After 10 weeks I had the required information. I had the Holy Grail.and FOC I will give it to you.

Tiffin is the finest RV with the best backup bar none. Anyone can talk to Bob Tiffin he has the time of day for everyone and has a passion for his product. He spent an hour talking to me about the new Air Con venting system they had just put in place, this was a result of his son spending 8 days in there lead in model and only being able to fault the AC noise.

Second Winnebago, and for a thousand reasons. MOST OF THEM YOU CAN'T SEE.
Every Winnebago has the super strong body framework and built in roll bars. They drop them from 20 feet onto there roofs to check structural integrity, there adverts used to show a Golf driving over the roof of a Winnebago. When you pull out a drawer you will find it is manufactured from 5 ply the runners ate stainless steel, and behind the drawers you will find plained wood strengtheners.I have seen 5 grown men do pullups using just the outer edge of the overhead cabinets. Check the fibre glass cup holders at the front and you will find a whole steel sub chassis supporting it. The list goes on and on.

To support the info I was shown RV's very popular in the expectancy that had a life expextancy of 4 years.

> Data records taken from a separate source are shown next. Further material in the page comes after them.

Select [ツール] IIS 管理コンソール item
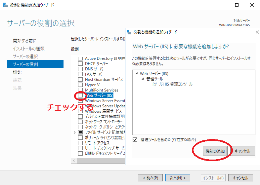The height and width of the screenshot is (185, 260). coord(172,84)
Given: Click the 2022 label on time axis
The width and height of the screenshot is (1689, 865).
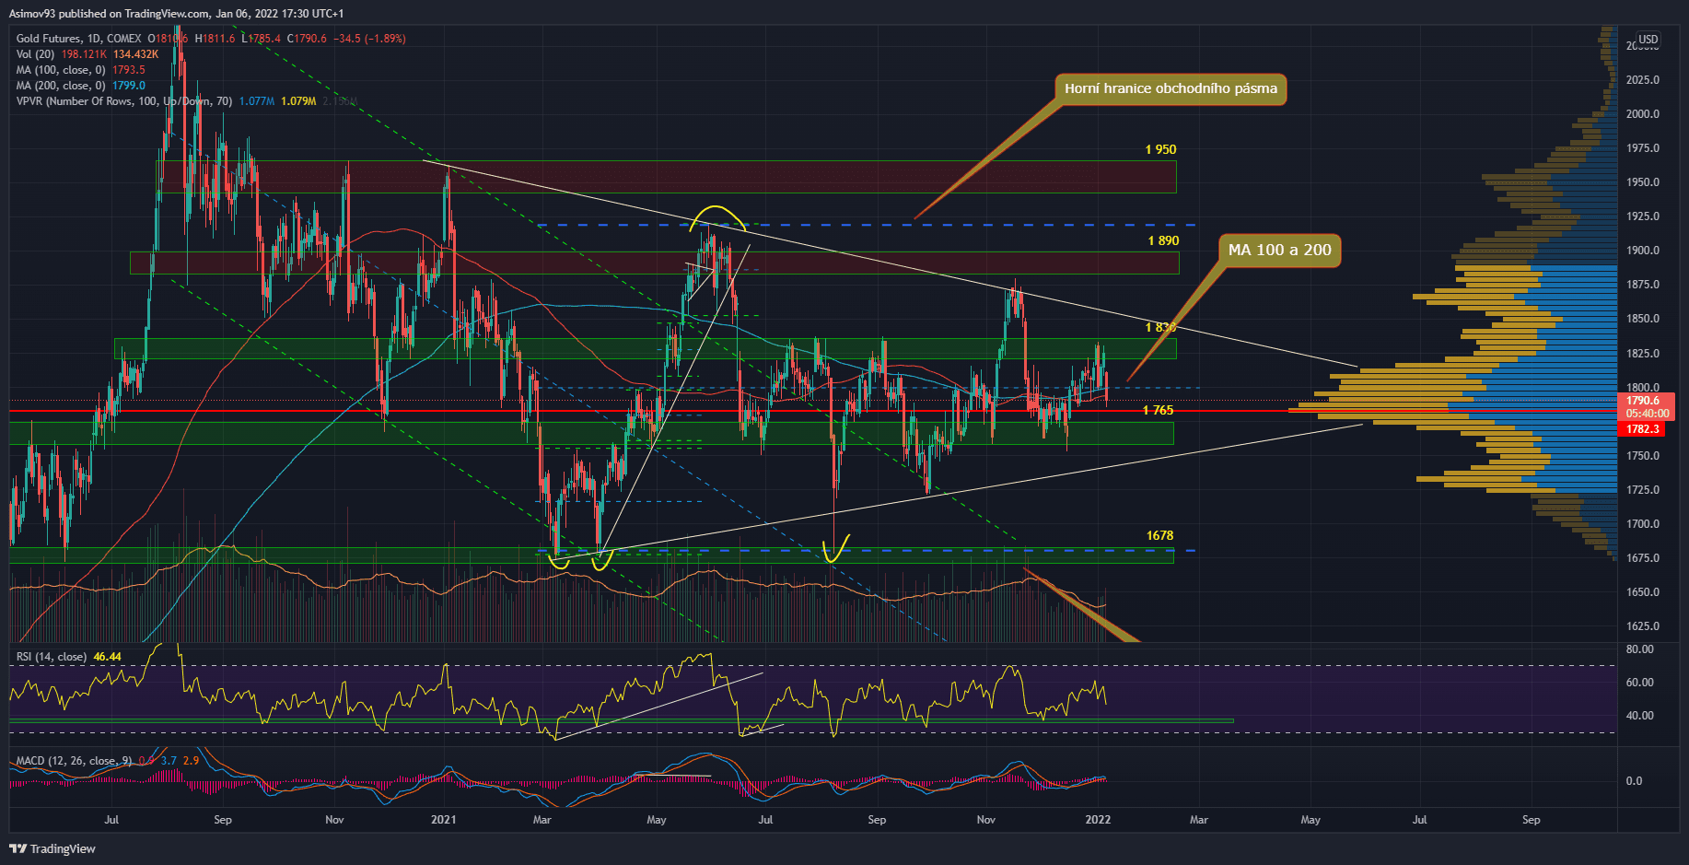Looking at the screenshot, I should click(x=1098, y=819).
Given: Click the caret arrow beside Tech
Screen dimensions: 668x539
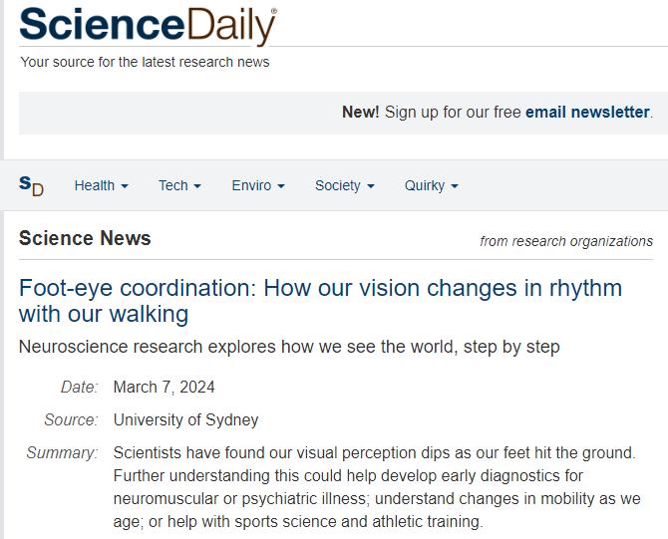Looking at the screenshot, I should pyautogui.click(x=197, y=186).
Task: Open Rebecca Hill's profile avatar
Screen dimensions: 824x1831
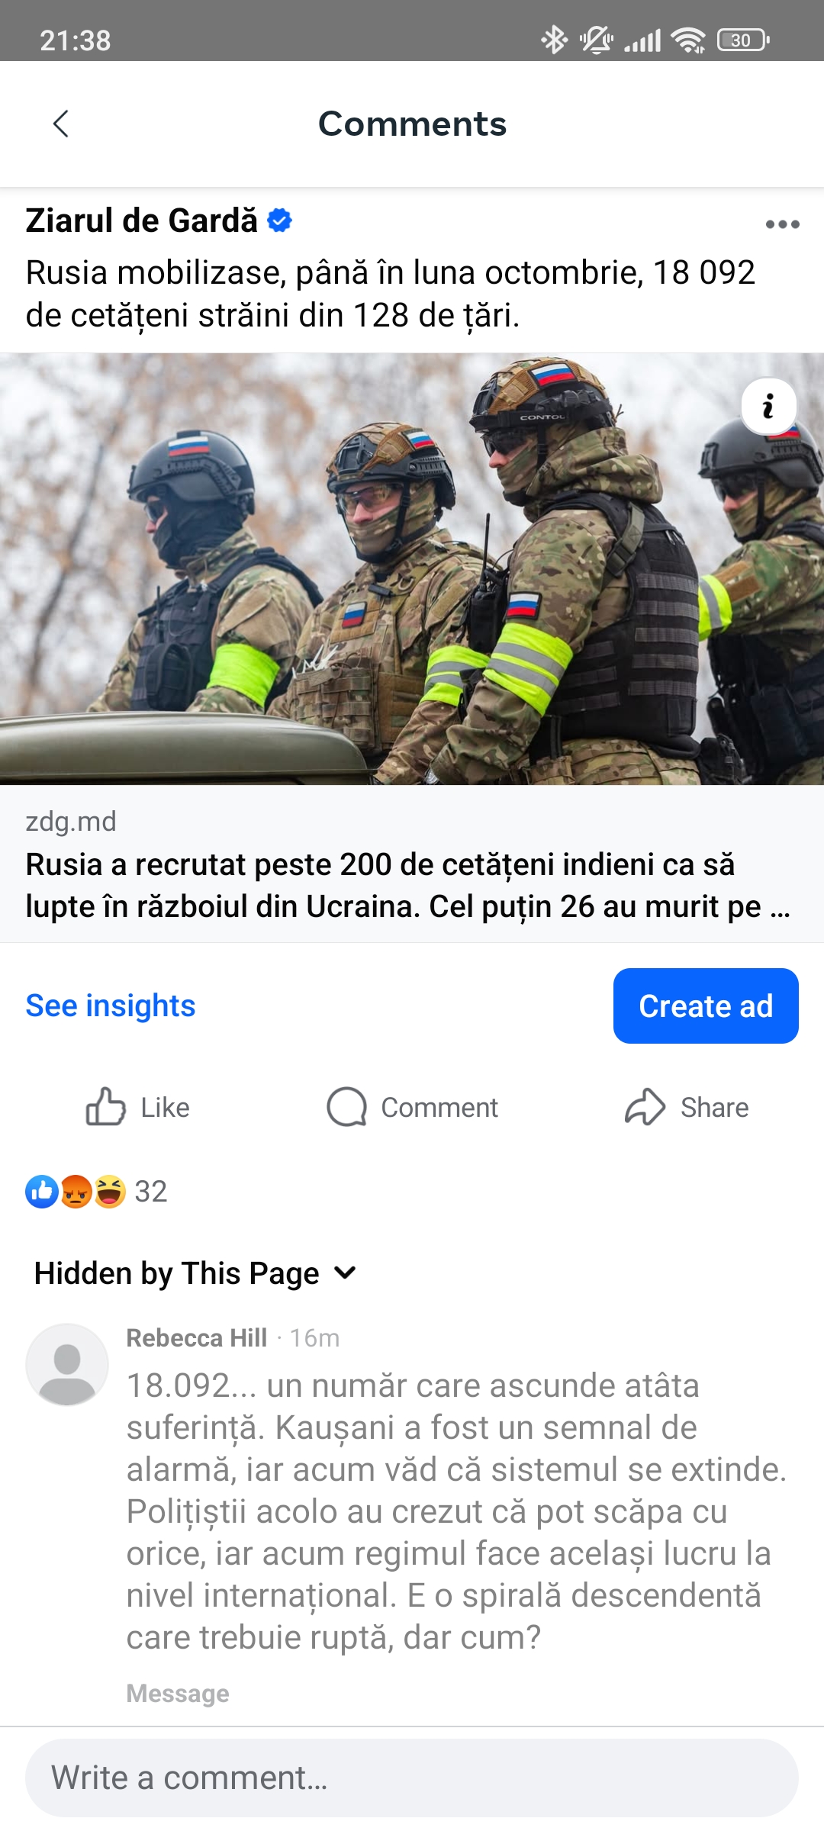Action: tap(67, 1364)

I was invited into a superb LOOKING Rv only to find that if the Motorhome was over 2 degrees out of true you could not retract the slides.
I was taken into one of the 43 full sized habitation shops and shown a 2 year old Coachmen that was having huge amounts of wall panels being replaced, when I asked why it transpires the end grain of the panels exposed to the road are never sealed properly.
So I ended up purchasing the Winnebago products and have done ever since .
To be precise this is the information gleaned from the people who work on them day in and day out, and I am sure I will appear on some hit list for slagging off other products, but this is NOT THE CASE. 
If you have an RV you are happy with that is all that matters and what I or anyone else says it of no importance.
Hope this helps.
Regards
Tel


----------



## tel999 (Aug 17, 2007)

Hi DAburleigh

You have chosen, in my IMHO one of the very best 32' layouts
I have decided to treat myself and it should be with me in June. You are very welcome to come and look.
Regards
Tel


----------



## olley (May 1, 2005)

Hi Chris, I don't know, I can only say we are very happy with our winnie. Its now done 37,000 miles, 24,000 of them we have done and to date the only problems we have had were a slight water leak at the front cap, fixed with some sealant of Duncan, a relay on order now £32, and the outside light has blow a couple of bulbs.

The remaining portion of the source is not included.